Messages may be grouped or placed adjacently according to their functional purpose. Message categories may either be included in the core specification, (in which case, they are considered Core Message Categories) or they are proposed by an Extension to the OpenCannabis specification, the process for which is specified below in Subsection B. Each Core Message Category and Extension Message Category must include the models and procedures associated with that category.

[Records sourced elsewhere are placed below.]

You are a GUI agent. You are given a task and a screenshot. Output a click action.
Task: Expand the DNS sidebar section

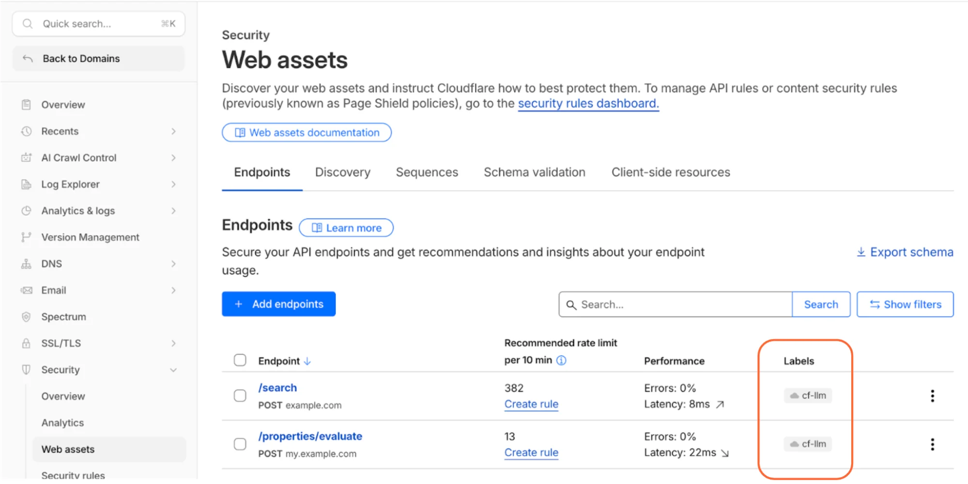click(173, 263)
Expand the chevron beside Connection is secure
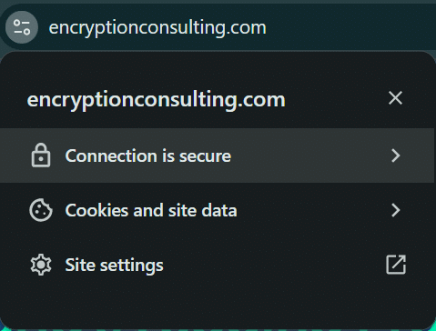This screenshot has width=436, height=331. tap(396, 155)
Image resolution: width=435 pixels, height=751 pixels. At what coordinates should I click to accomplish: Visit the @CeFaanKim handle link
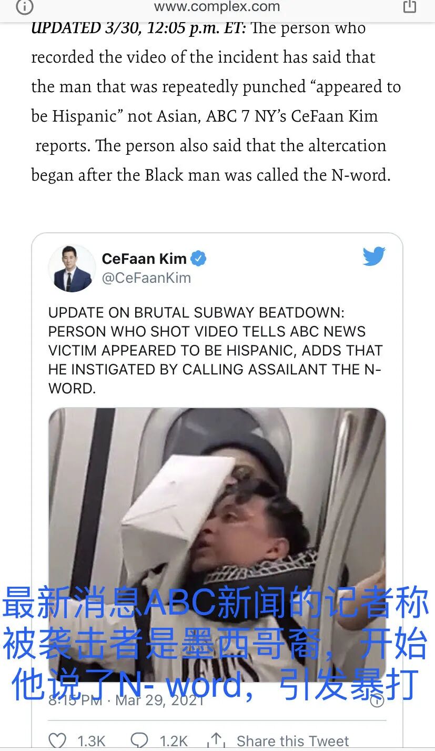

All categories are to be registered, and listed accordingly in the main specification, in Appendix A: Model Categories, along with their type and maturity status.

These guidelines govern the taxonomic process and interpretation of message categories:

  1. Message categories MUST follow the 1/C4 and 2/COSS guidelines and lifecycle.
  2. Message categories MUST be addressed by a one-word name in all-lowercase.
  3. Message categories MUST align folder structure with Protocol Buffer package structure.
  4. Message categories MUST NOT be coupled to stakeholder boundaries (i.e., cultivation or manufacturing).
  5. Contributors MUST provide a strong rationale for creating a new message category.
  6. Contributors SHOULD make an attempt to use an existing category rather than create one.
  7. Message categories SHOULD be allocated according to functional boundaries (i.e., media or analytics)
  8. Message categories MAY be nested in other message categories.